Quoted text:
We have Practice to Practice Gamelan, which both of these meetings I'm already mentioning are things that Matt does, and this intrinsic value of understanding that with Practice to Practice is that we're talking about the actual work as done and that it's people from all over the company being able to come together and understand what everybody is doing and what everyone else is good at and how to find different things.

(17:44):

And one of the things that came out of one of our Practice to Practice sessions was digging into the Cabinet microservice. And so it was really exciting when we noticed that there was an issue with the Cabinet microservice, that because we had just talked about this in one of our Practice to Practice sessions, that I was able to dig in and start figuring out what was going on. But the cognitive overhead of just going like, "I know what's going on, but in the same amount of time that I'm needing to... I'm digging into trying to mitigate this." Or just even to understand it the first part, "Are we losing customer data?" Because that's always my first and most immediate response is that like, "If we're losing information that I got to be light speed in that direction." Then which leaves very little clock cycles wise to be able to even just communicate to other people what's going on.

Written problem 1: Copy the lines of the listing, starting with the line that contains "Click the 番地・号" and going on through the line that contains "will [228, 136].".
The transcript has no connection to the listing that comes after it.

Material shown:
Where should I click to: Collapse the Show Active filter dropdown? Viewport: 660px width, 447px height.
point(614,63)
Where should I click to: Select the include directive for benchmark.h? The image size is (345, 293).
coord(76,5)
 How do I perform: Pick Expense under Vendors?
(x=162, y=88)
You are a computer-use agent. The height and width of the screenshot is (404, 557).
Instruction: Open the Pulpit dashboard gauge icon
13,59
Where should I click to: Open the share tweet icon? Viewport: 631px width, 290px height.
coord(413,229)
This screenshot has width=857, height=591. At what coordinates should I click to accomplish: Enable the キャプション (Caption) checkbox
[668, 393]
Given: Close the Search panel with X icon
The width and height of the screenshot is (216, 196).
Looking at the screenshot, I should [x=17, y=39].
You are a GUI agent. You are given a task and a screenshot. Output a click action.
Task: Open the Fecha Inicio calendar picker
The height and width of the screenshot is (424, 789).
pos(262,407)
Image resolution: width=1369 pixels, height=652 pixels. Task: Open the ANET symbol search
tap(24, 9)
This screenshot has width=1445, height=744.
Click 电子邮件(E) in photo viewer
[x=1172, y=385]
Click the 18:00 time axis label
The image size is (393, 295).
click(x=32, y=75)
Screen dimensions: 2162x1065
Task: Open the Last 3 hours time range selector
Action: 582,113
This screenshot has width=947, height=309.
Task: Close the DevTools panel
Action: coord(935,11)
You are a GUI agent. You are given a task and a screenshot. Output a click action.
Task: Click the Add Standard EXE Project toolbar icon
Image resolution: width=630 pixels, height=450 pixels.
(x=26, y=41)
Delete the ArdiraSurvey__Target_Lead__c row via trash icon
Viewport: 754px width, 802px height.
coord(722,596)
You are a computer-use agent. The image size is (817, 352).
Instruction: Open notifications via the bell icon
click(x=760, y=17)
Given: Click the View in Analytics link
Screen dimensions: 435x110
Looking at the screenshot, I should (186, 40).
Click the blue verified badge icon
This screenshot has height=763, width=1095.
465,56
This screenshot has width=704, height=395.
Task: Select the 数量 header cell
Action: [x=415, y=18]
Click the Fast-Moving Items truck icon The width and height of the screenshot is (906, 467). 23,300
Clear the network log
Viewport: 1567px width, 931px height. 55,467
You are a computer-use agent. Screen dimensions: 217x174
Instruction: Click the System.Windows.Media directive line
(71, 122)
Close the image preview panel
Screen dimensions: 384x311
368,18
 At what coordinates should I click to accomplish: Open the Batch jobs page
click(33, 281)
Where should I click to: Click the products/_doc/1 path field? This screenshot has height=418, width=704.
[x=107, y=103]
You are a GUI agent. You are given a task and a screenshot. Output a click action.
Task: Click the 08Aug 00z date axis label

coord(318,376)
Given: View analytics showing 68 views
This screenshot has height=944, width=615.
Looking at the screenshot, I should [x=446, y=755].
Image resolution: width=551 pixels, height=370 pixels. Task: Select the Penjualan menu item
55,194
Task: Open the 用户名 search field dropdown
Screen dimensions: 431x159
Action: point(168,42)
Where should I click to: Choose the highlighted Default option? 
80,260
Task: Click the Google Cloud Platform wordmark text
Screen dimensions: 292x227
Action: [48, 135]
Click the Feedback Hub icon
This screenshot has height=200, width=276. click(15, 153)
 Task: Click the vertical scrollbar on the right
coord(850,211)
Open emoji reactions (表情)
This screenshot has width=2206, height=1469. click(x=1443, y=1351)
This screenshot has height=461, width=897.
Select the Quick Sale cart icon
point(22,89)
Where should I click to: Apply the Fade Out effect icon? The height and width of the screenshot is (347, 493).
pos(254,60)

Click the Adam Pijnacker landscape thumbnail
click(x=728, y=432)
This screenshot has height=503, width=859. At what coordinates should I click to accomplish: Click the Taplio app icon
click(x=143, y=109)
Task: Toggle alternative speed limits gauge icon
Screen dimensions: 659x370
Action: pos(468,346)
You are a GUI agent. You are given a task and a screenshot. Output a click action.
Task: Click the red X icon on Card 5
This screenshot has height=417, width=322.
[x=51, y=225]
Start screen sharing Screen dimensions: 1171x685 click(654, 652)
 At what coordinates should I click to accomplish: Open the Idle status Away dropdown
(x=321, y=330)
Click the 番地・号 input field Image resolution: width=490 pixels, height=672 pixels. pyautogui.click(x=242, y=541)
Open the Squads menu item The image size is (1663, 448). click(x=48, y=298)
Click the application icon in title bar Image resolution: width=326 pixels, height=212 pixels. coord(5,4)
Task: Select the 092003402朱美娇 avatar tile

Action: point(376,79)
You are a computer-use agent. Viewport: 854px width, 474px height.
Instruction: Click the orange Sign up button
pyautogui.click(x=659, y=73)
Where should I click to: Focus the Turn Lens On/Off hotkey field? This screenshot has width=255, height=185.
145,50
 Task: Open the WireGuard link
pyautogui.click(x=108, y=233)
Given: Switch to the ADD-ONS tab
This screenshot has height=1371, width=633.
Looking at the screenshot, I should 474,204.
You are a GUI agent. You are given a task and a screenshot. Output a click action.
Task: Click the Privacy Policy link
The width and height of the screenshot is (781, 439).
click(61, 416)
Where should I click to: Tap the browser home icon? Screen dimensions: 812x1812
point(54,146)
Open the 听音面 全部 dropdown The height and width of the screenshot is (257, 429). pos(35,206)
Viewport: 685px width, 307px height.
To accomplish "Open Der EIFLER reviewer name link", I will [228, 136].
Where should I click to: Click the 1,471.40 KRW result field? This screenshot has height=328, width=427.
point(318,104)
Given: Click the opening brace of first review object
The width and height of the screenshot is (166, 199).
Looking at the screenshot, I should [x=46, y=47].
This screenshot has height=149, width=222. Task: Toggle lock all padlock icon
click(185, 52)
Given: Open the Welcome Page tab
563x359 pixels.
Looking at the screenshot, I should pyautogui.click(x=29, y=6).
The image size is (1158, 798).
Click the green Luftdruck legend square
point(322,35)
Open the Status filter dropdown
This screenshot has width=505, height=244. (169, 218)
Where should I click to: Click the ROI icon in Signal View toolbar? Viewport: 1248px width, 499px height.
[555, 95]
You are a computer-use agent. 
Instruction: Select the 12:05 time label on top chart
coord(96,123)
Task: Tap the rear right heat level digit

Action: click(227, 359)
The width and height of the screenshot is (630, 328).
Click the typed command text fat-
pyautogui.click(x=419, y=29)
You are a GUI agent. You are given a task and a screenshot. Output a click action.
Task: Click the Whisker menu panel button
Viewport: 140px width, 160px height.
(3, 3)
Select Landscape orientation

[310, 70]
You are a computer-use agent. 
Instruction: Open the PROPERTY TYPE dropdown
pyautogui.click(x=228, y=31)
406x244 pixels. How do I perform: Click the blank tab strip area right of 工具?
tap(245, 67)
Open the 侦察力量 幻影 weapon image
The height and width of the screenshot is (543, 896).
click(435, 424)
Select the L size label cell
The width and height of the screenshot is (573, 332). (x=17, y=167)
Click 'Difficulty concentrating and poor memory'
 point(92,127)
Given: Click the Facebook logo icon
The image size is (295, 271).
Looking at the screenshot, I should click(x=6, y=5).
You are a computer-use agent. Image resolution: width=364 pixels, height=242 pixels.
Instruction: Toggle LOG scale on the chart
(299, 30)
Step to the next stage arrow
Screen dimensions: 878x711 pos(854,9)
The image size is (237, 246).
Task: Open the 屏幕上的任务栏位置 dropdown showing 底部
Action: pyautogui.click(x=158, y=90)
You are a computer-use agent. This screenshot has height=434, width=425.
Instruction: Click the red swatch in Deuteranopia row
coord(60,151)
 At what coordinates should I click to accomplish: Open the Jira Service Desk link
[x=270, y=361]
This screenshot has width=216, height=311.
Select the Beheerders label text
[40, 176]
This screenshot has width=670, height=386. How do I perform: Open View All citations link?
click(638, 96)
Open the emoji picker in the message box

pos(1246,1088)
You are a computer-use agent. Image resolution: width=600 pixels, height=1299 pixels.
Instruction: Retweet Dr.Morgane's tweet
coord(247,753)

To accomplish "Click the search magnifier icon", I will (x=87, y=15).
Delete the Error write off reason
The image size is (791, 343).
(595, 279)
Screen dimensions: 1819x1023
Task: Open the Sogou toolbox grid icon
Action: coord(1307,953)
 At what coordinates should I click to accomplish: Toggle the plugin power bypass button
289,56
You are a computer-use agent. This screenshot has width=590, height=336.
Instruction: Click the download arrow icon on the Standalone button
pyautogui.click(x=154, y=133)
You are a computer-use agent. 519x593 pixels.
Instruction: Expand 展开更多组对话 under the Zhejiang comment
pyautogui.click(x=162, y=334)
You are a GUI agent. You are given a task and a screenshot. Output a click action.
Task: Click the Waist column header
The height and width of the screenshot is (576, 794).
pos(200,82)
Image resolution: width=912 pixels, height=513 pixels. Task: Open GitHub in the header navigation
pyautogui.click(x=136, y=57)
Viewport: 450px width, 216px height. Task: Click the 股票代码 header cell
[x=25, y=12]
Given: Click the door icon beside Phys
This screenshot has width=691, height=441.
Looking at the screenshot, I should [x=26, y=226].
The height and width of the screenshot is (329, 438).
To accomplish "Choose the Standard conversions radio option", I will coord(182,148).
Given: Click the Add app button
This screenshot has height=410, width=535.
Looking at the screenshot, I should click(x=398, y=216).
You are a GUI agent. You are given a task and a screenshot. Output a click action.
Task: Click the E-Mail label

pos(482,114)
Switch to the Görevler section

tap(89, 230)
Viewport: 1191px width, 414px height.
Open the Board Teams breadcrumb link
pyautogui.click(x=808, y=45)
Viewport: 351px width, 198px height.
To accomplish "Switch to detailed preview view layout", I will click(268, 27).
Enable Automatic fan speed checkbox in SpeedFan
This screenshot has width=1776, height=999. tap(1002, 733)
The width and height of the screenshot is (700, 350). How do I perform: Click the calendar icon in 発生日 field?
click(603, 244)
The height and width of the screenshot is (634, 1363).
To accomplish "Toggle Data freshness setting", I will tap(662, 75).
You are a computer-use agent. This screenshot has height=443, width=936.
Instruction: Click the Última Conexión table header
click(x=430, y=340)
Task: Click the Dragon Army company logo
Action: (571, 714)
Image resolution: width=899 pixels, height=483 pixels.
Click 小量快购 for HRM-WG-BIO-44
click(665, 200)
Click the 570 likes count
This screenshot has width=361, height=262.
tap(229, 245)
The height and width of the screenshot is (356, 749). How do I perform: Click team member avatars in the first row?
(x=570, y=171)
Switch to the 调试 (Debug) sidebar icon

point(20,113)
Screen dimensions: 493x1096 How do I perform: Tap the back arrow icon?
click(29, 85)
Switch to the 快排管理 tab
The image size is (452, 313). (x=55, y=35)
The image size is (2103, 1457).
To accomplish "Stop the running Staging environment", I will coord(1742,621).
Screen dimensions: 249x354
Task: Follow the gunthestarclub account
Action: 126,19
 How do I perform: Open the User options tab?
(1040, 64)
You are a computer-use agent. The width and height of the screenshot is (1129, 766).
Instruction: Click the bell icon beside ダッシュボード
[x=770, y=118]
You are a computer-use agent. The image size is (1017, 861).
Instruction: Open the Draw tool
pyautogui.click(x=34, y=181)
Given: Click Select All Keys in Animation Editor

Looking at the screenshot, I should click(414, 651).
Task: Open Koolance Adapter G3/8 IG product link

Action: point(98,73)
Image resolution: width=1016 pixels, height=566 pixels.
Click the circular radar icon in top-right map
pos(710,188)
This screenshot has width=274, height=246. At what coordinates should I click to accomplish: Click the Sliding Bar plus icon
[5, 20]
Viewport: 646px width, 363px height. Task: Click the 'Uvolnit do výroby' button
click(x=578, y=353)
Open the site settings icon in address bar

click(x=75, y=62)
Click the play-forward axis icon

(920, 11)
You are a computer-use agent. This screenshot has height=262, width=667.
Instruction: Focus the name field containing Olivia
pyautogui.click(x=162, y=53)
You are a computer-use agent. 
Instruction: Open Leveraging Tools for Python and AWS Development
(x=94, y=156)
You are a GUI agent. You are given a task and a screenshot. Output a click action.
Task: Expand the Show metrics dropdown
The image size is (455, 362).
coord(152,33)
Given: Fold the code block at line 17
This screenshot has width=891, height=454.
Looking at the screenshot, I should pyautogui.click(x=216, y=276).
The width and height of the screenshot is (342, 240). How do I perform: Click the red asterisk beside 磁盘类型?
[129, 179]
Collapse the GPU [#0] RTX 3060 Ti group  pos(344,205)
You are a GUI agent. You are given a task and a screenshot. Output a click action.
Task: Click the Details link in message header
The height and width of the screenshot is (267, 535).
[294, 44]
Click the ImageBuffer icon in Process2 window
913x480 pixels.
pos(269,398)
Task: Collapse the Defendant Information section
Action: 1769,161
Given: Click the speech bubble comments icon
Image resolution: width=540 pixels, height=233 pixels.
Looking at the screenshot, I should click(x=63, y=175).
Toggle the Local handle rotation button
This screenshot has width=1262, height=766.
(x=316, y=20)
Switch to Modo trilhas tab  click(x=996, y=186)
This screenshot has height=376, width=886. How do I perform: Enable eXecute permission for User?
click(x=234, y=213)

Written problem 2: In the transcript, which microservice was looked into during one of the Practice to Practice sessions?

Worked solution 1:
Click the 番地・号 input field Image resolution: width=490 pixels, height=672 pixels. pyautogui.click(x=242, y=541)
Open the Squads menu item The image size is (1663, 448). click(x=48, y=298)
Click the application icon in title bar Image resolution: width=326 pixels, height=212 pixels. coord(5,4)
Task: Select the 092003402朱美娇 avatar tile

Action: point(376,79)
You are a computer-use agent. Viewport: 854px width, 474px height.
Instruction: Click the orange Sign up button
pyautogui.click(x=659, y=73)
Where should I click to: Focus the Turn Lens On/Off hotkey field? This screenshot has width=255, height=185.
145,50
 Task: Open the WireGuard link
pyautogui.click(x=108, y=233)
Given: Switch to the ADD-ONS tab
This screenshot has height=1371, width=633.
Looking at the screenshot, I should 474,204.
You are a GUI agent. You are given a task and a screenshot. Output a click action.
Task: Click the Privacy Policy link
The width and height of the screenshot is (781, 439).
click(61, 416)
Where should I click to: Tap the browser home icon? Screen dimensions: 812x1812
point(54,146)
Open the 听音面 全部 dropdown The height and width of the screenshot is (257, 429). pos(35,206)
Viewport: 685px width, 307px height.
To accomplish "Open Der EIFLER reviewer name link", I will [228, 136].

Worked solution 2: The Cabinet microservice.